血清丝氨酸蛋白酶A3表达与卵巢癌患者临床病理特征的关系

Relationship between serum high temperature requirement protease A3 expression and clinicopathological features of patients with ovarian cancer

  • 摘要:
      目的  分析血清丝氨酸蛋白酶A3(HtrA3)表达与卵巢癌患者临床病理特征的相关性。
      方法  选取100例卵巢癌患者为研究对象,根据手术病理检查结果记录患者临床病理特征,并于患者入院当天检测血清HtrA3表达水平,分析血清HtrA3表达与卵巢癌临床病理特征的关系。
      结果  100例患者中,52例病理分级为高级别,48例为低级别,58例为肿瘤细胞转移和扩散;国际妇产科联合会(FIGO)分期Ⅰ期17例,Ⅱ期28例,Ⅲ期55例。
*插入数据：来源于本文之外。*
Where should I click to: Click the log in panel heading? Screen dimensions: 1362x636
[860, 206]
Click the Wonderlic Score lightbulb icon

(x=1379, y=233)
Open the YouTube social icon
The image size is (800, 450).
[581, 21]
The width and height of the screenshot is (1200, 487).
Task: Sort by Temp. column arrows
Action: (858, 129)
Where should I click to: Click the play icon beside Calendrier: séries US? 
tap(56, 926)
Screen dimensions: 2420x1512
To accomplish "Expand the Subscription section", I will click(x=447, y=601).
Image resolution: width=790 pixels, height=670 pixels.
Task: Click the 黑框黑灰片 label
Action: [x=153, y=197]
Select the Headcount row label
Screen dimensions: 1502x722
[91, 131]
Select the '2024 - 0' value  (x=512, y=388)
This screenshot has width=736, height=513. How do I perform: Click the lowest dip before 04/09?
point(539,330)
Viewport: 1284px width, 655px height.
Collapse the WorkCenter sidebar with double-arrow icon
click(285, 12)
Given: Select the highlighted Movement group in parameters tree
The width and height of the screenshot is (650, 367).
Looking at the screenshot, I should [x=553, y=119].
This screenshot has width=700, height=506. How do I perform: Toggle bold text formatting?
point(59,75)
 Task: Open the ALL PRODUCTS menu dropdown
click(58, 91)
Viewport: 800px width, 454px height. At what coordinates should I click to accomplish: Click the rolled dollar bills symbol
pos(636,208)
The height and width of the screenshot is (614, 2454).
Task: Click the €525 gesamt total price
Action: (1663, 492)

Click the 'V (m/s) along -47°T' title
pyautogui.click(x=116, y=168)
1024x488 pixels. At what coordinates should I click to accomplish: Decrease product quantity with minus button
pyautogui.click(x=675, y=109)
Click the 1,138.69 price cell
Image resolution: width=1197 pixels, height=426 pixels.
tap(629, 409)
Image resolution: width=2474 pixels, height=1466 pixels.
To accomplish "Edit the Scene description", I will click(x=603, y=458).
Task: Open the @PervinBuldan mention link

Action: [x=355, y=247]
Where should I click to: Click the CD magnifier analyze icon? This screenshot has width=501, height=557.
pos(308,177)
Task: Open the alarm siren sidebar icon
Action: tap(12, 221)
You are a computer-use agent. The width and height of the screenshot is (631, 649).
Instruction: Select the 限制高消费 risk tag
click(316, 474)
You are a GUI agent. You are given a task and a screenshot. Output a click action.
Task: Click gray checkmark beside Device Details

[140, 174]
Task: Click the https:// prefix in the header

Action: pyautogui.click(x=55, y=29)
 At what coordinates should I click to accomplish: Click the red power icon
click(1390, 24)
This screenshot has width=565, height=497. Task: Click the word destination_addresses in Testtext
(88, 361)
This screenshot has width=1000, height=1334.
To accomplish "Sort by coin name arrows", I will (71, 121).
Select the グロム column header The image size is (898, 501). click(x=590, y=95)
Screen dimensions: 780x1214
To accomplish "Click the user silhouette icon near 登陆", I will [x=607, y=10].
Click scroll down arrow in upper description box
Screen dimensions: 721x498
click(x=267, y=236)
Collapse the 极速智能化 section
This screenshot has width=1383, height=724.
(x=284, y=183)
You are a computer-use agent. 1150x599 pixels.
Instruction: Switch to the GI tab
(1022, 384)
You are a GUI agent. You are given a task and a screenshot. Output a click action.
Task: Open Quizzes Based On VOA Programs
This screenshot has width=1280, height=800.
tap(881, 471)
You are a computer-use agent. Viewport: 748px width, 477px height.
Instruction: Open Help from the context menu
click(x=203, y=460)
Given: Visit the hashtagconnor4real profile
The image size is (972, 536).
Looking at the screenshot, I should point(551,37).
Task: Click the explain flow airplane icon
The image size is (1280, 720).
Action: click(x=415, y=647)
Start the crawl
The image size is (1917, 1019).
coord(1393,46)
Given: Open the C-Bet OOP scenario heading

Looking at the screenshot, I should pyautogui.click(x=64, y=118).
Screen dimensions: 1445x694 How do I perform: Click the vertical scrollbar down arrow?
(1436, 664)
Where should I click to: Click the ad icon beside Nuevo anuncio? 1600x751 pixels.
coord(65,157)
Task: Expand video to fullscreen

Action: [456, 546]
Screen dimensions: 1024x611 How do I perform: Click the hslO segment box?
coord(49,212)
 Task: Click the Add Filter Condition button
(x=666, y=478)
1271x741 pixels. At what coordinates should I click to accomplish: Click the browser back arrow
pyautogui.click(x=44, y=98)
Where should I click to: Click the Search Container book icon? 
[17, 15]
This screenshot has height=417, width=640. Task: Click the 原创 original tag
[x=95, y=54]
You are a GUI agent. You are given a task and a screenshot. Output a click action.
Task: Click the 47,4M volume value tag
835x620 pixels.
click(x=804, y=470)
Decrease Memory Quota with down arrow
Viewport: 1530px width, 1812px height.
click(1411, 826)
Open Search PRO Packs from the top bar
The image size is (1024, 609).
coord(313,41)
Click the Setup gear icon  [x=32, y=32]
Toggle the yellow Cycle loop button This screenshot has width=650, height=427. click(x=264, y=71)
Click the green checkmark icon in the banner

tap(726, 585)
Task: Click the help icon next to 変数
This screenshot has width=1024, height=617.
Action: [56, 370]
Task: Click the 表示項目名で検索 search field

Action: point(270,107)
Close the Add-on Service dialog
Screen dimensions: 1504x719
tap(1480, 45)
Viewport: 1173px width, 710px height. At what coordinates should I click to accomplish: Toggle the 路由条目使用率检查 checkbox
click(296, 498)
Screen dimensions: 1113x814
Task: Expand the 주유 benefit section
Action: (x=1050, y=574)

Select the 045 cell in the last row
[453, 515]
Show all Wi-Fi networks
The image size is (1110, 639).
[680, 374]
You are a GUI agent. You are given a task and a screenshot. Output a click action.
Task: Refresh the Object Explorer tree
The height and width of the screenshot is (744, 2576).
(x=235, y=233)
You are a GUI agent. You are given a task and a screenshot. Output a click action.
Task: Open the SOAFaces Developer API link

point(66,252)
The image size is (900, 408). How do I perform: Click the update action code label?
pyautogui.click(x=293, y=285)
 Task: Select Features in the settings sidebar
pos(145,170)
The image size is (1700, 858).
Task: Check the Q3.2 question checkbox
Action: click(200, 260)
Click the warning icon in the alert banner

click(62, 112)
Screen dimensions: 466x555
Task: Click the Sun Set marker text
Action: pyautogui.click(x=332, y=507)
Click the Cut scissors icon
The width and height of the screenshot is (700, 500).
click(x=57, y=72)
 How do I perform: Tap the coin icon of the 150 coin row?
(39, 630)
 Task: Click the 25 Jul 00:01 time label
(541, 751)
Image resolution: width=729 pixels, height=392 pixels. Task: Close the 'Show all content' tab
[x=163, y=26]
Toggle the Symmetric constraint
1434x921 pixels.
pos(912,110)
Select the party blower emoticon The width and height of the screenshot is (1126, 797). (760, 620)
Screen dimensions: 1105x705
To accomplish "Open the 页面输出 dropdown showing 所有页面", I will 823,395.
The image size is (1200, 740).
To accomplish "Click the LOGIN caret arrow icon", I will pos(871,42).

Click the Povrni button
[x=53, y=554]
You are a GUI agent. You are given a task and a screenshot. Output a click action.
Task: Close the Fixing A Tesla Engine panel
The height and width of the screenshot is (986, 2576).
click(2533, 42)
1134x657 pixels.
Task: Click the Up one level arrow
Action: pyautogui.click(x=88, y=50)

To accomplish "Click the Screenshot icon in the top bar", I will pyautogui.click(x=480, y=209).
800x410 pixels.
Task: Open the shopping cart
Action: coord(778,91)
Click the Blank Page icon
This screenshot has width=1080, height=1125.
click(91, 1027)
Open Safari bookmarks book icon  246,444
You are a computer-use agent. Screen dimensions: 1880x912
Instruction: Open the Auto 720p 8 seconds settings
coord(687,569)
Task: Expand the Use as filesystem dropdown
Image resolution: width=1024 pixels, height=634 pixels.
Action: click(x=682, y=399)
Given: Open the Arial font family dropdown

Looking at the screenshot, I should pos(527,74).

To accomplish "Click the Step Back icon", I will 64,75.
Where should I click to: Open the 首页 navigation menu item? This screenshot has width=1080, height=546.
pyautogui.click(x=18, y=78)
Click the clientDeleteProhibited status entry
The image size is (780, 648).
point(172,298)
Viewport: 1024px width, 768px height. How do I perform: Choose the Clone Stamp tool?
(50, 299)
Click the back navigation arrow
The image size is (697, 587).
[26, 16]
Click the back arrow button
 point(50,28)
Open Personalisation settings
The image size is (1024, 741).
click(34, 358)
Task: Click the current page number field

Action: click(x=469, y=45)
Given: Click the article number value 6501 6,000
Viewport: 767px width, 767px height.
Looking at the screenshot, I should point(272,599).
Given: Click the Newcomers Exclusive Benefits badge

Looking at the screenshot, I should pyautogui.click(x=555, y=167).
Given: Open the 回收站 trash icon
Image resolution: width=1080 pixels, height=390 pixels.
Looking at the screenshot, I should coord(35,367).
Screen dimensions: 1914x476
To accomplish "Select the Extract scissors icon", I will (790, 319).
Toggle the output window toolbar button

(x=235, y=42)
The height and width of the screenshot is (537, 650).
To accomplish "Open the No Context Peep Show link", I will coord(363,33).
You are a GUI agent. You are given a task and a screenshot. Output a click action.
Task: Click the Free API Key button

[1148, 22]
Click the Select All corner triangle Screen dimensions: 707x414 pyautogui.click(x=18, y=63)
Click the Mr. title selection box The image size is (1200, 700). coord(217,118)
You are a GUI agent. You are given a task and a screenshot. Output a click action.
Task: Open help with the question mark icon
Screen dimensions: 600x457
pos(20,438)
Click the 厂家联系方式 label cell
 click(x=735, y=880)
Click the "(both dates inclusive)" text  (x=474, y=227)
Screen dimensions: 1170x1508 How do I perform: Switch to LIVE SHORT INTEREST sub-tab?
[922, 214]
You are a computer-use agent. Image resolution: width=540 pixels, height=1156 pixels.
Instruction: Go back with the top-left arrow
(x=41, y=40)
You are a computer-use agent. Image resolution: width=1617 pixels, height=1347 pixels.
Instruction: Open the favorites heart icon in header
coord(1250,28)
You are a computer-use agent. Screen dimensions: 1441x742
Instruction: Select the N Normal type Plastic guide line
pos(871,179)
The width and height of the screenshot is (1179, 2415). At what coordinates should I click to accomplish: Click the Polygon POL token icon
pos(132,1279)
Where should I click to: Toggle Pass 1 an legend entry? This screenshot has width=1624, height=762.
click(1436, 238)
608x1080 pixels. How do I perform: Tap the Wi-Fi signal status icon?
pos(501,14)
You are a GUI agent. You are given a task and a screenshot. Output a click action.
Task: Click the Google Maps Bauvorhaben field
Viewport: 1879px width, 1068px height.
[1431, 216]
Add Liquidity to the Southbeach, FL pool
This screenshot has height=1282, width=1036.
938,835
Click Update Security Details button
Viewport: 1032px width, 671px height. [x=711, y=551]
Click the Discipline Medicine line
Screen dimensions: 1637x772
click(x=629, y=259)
肿瘤细胞转移和扩散、Ⅲ期、高级别患者血清HtrA3表达水平低于肿瘤细胞未转移和扩散、Ⅰ~Ⅱ期和低级别患者,且CA125表达水平高于肿瘤细胞未转移和扩散、Ⅰ~Ⅱ期和低级别患者,差异均有统计学意义(P < 0.05);不同病理类型、年龄、肿瘤直径患者的血清HtrA3、CA125表达水平比较,差异无统计学意义(P>0.05);多元Logistic回归分析结果显示,卵巢癌患者入院当天血清CA125表达水平高是患者肿瘤细胞转移和扩散、FIGO分期高、高级别的危险因素(OR>1,P < 0.05);血清HtrA3表达水平高是卵巢癌患者肿瘤细胞转移和扩散、FIGO分期高和高级别的保护因素(OR < 1,P < 0.05);受试者工作特征(ROC)曲线显示,卵巢癌患者入院当天血清HtrA3表达水平预测肿瘤细胞转移、扩散、FIGO高分期和高级别风险的AUC均>0.70。
      结论  血清HtrA3表达与卵巢癌患者临床病理特征存在一定关系。

     

    Abstract:
      Objective  To investigate the correlation between serum high temperature requirement protease A3 (HtrA3) expression and clinicopathological features of patients with ovarian cancer.
      Methods  A total of 100 patients with ovarian cancer were selected, the clinicopathological characteristics of patients were observed according to the results of surgical pathology, the expressions of serum HtrA3 of patients were detected on the day of admission, the relationship between serum HtrA3 expression and clinicopathological features of patients with ovarian cancer was analyzed.
      Results  Among the 100 patients, 52 were high-grade and 48 were low-grade of pathological grading, 58 cases had tumor cell metastasis and diffusion. A total of 17 cases were in stage Ⅰ, 28 cases were in stage Ⅱ, 55 cases were in stage Ⅲ of International Federation of Gynecology and Obstetrics (FIGO) staging; the expressions of serum HtrA3 in patients with tumor cell metastasis and diffusion, stage Ⅲ and high-grade were lower than those with no tumor cell metastasis and diffusion, stage Ⅰ to Ⅱ, and low-grade, the expressions of CA125 were higher than those in patients without metastasis, diffusion, stage Ⅰ to Ⅱ and low-grade (P < 0.05). There were no statistically significant differences in serum HtrA3 and CA125 expression level among patients with different pathological types, age and tumor size (P>0.05). Multiple Logistic regression analysis results showed that the high expression of serum CA125 in patients with ovarian cancer on the day of admission was a risk factor for tumor cell metastasis and diffusion, high FIGO stage and high-grade (OR>1, P < 0.05); high expression of serum HtrA3 was a protective factor for the metastasis and proliferation of ovarian cancer cells, high FIGO stage and high-grade in patients with ovarian cancer (OR < 1, P < 0.05). The receiver operating curve (ROC) showed that the AUCs of serum HtrA3 expression on the day of admission in predicting the risk of metastasis, proliferation, high FIGO stage and high-grade in patients with ovarian cancer were all above 0.70.
      Conclusion  There is a certain relationship between the expression of serum HtrA3 and the clinicopathological characteristics of patients with ovarian cancer.